▶ **What to produce**
Every single record below is to be reproduced exactly.

▶ **Records drawn from a dataset**

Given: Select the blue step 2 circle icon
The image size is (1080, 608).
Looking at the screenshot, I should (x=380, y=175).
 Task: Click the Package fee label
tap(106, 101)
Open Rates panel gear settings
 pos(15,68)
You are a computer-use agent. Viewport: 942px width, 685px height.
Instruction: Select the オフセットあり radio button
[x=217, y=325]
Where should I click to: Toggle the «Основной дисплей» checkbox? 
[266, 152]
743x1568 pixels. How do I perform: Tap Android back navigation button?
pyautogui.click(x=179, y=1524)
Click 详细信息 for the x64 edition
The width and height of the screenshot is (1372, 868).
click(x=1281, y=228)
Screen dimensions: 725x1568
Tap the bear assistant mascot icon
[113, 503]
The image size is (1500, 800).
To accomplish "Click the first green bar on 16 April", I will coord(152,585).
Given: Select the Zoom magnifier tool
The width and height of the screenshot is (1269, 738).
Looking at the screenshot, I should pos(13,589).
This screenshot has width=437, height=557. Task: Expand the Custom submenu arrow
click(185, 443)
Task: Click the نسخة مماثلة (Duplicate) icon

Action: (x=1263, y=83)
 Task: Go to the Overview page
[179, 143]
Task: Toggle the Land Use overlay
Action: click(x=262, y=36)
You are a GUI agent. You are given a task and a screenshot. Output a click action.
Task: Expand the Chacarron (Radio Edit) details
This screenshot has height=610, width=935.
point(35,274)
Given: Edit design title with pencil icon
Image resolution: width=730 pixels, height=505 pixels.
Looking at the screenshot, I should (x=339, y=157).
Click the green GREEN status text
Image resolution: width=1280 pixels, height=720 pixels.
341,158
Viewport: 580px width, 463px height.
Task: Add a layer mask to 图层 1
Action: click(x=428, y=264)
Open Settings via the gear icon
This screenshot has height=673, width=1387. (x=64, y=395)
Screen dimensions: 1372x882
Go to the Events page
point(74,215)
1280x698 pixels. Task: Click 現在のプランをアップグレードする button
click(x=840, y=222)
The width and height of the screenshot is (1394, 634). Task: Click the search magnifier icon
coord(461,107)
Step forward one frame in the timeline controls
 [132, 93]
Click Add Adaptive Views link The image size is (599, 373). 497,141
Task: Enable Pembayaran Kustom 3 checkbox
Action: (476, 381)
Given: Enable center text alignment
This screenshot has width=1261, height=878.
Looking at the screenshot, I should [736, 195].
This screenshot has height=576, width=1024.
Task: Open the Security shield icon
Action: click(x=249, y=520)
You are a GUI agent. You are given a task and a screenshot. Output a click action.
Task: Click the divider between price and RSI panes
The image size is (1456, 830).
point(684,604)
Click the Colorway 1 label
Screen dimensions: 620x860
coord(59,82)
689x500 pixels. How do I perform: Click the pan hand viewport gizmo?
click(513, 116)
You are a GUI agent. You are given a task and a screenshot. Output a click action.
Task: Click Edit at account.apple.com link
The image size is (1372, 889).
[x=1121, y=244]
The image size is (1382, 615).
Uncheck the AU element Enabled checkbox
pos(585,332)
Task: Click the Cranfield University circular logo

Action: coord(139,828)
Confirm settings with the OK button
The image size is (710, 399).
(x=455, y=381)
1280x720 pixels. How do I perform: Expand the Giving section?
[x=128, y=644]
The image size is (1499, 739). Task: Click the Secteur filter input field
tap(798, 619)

▶ **Written response**
Given: Select the blue step 2 circle icon
The image size is (1080, 608).
Looking at the screenshot, I should (x=380, y=175).
 Task: Click the Package fee label
tap(106, 101)
Open Rates panel gear settings
 pos(15,68)
You are a computer-use agent. Viewport: 942px width, 685px height.
Instruction: Select the オフセットあり radio button
[x=217, y=325]
Where should I click to: Toggle the «Основной дисплей» checkbox? 
[266, 152]
743x1568 pixels. How do I perform: Tap Android back navigation button?
pyautogui.click(x=179, y=1524)
Click 详细信息 for the x64 edition
The width and height of the screenshot is (1372, 868).
click(x=1281, y=228)
Screen dimensions: 725x1568
Tap the bear assistant mascot icon
[113, 503]
The image size is (1500, 800).
To accomplish "Click the first green bar on 16 April", I will coord(152,585).
Given: Select the Zoom magnifier tool
The width and height of the screenshot is (1269, 738).
Looking at the screenshot, I should pos(13,589).
This screenshot has width=437, height=557. Task: Expand the Custom submenu arrow
click(185, 443)
Task: Click the نسخة مماثلة (Duplicate) icon

Action: (x=1263, y=83)
 Task: Go to the Overview page
[179, 143]
Task: Toggle the Land Use overlay
Action: click(x=262, y=36)
You are a GUI agent. You are given a task and a screenshot. Output a click action.
Task: Expand the Chacarron (Radio Edit) details
This screenshot has height=610, width=935.
point(35,274)
Given: Edit design title with pencil icon
Image resolution: width=730 pixels, height=505 pixels.
Looking at the screenshot, I should (x=339, y=157).
Click the green GREEN status text
Image resolution: width=1280 pixels, height=720 pixels.
341,158
Viewport: 580px width, 463px height.
Task: Add a layer mask to 图层 1
Action: click(x=428, y=264)
Open Settings via the gear icon
This screenshot has height=673, width=1387. (x=64, y=395)
Screen dimensions: 1372x882
Go to the Events page
point(74,215)
1280x698 pixels. Task: Click 現在のプランをアップグレードする button
click(x=840, y=222)
The width and height of the screenshot is (1394, 634). Task: Click the search magnifier icon
coord(461,107)
Step forward one frame in the timeline controls
 [132, 93]
Click Add Adaptive Views link The image size is (599, 373). 497,141
Task: Enable Pembayaran Kustom 3 checkbox
Action: (476, 381)
Given: Enable center text alignment
This screenshot has width=1261, height=878.
Looking at the screenshot, I should [736, 195].
This screenshot has height=576, width=1024.
Task: Open the Security shield icon
Action: click(x=249, y=520)
You are a GUI agent. You are given a task and a screenshot. Output a click action.
Task: Click the divider between price and RSI panes
The image size is (1456, 830).
point(684,604)
Click the Colorway 1 label
Screen dimensions: 620x860
coord(59,82)
689x500 pixels. How do I perform: Click the pan hand viewport gizmo?
click(513, 116)
You are a GUI agent. You are given a task and a screenshot. Output a click action.
Task: Click Edit at account.apple.com link
The image size is (1372, 889).
[x=1121, y=244]
The image size is (1382, 615).
Uncheck the AU element Enabled checkbox
pos(585,332)
Task: Click the Cranfield University circular logo

Action: coord(139,828)
Confirm settings with the OK button
The image size is (710, 399).
(x=455, y=381)
1280x720 pixels. How do I perform: Expand the Giving section?
[x=128, y=644]
The image size is (1499, 739). Task: Click the Secteur filter input field
tap(798, 619)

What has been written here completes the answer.